**DATA TO PROCESS**

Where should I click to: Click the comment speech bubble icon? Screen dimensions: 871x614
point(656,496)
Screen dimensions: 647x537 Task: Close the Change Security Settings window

--

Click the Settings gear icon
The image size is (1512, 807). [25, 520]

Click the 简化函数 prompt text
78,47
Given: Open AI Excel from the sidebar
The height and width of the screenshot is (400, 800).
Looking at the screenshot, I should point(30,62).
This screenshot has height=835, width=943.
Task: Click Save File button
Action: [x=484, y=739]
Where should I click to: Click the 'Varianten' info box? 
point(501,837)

**TASK OBJECTIVE**
Keeping every character as it is, restate the lines above that run from the line with "Where should I click to: Click the comment" through the line with "Screen dimensions: 647x537", both included, and nothing else.

**SOLUTION TO THIS EXERCISE**
Where should I click to: Click the comment speech bubble icon? Screen dimensions: 871x614
point(656,496)
Screen dimensions: 647x537 Task: Close the Change Security Settings window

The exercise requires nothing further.